:: TEXTO DEL DOCUMENTO
Sería imposible citar aquí todas las menciones que hay en la obra de Borges de Reyes o viceversa, pero hay cuatro cosas que no puedo pasar por alto. Una de ellas es que Reyes, al comentar los libros de Borges, dijo, y esto debe leerse con atención, que "en la prosa, cuando opera con su propio estilo, sin caricatura costumbrista, huye de la frase hecha". Otro hecho sorprendente es este: el único autor vivo que Borges quiso que recibiera el Nóbel fue Reyes, y trató de recoger firmas, pero ni en Buenos Aires ni en México hubo escritores dispuestos a sumarse a la causa. Como valioso indicio de esta amistad, voy a citar la respuesta que dio Borges a un periodista que le preguntó sobre qué escritor le hubiera gustado ser de no ser él mismo. Sin un asomo de duda, sin mezquindad, sin temor, dijo: "Me gustaría haber sido Alfonso Reyes" (Enrique Loubet, Jorge Luis Borges: Desde la penumbra, Excélsior, 20 de abril de 1971, México). La cuarta cuestión la da el poema que Borges dedicó a Reyes, donde permite descifrar lo que le debe al elogiar sus virtudes principales. El poema dice:

"El vago azar o las precisas leyes]
que rigen este sueño, el universo,
me permitieron compartir un terso
trecho del curso con Alfonso Reyes.

Supo bien aquel arte que ninguno
supo del todo, ni Simbad ni Ulises,
que es pasar de un país a otros países
y estar íntegramente en cada uno.

Si la memoria le clavó su flecha
alguna vez, labró con el violento
metal del arma el numerosos y lento
alejandrino o la afligida endecha.

En los trabajos lo asistió la humana
esperanza y fue lumbre de su vida
dar con el verso que ya no se olvida
y renovar la prosa castellana.

Más allá del Myo Cid de paso tardo
y de la grey que aspira a ser oscura,
rastreaba la fugaz literatura
hasta los arrabales del lunfardo.

En los cinco jardines del Marino
se demoró, pero algo en él había
inmortal y esencial que prefería
el arduo estudio y el deber divino.

Prefirió, mejor dicho, los jardines
de la meditación, donde Porfirio
erigió ante las sombras y el delirio
el árbol del Principio y de los Fines.

Reyes, la indescifrable providencia
que administra lo pródigo y lo parco
nos dio a los unos el sector o el arco,
pero a ti la total circunferencia.

Lo dichoso buscabas o lo triste
que ocultan frontispicios y renombres;
como el dios del Erígena, quisiste
ser nadie para ser todos los hombres.

Vastos y delicados esplendores
logró tu estilo, esa precisa rosa,
y a las guerras de Dios tornó gozosa
la sangre militar de tus mayores.

¿Dónde estará (pregunto) el mexicano?
¿Contemplará con el horror de Edipo
ante la extraña Esfinge, el Arquetipo
inmóvil de la Cara o de la Mano?

¿O errará, como Swedenborg quería,
por un orbe más vívido y complejo
que el terrenal, que es apenas un reflejo
de aquella alta y celeste algarabía?
::::
> **INSTRUCCIONES**:
1. Según el texto sobre Borges y Reyes, ¿qué único autor vivo quiso Borges que recibiera el Nóbel?
2. ¿Concuerdan con el texto sobre Borges y Reyes estas afirmaciones? Responde sí o no a cada una y cita las palabras del texto que lo deciden. (a) Borges consiguió que escritores de Buenos Aires apoyaran la candidatura de Reyes al Nóbel. (b) Reyes afirmó que la prosa de Borges, cuando opera con su propio estilo, evita la frase hecha. (c) La respuesta de Borges al periodista se publicó en Excélsior.
Responde usando solo el texto del documento.
:: MATERIAL PROPORCIONADO
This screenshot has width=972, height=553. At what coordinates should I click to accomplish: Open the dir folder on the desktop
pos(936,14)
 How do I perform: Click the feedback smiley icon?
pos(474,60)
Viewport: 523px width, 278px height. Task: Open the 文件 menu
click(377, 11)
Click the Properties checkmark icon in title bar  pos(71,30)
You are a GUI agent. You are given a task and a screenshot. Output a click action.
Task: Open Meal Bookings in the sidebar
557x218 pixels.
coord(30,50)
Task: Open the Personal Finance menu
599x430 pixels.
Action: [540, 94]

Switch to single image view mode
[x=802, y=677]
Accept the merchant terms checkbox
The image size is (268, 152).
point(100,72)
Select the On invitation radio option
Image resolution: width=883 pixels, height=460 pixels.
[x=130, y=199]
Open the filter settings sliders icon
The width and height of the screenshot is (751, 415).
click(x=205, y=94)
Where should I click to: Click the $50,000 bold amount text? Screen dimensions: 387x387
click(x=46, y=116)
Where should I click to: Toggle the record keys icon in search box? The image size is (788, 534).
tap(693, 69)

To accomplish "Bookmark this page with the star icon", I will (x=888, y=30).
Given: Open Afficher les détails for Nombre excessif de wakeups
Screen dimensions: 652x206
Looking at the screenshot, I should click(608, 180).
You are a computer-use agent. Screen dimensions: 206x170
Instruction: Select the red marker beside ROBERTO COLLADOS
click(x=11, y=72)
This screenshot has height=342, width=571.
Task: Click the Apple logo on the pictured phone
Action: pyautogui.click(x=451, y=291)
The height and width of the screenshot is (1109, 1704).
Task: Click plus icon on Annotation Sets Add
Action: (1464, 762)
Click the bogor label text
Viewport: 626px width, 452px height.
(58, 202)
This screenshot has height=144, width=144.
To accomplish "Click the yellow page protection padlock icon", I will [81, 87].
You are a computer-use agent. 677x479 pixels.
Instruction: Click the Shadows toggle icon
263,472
::::
> **RESPUESTAS**:
1. Alfonso Reyes.

2.
(a) No: "ni en Buenos Aires ni en México hubo escritores dispuestos a sumarse a la causa".
(b) Sí: "en la prosa, cuando opera con su propio estilo, sin caricatura costumbrista, huye de la frase hecha".
(c) Sí: "Excélsior, 20 de abril de 1971, México".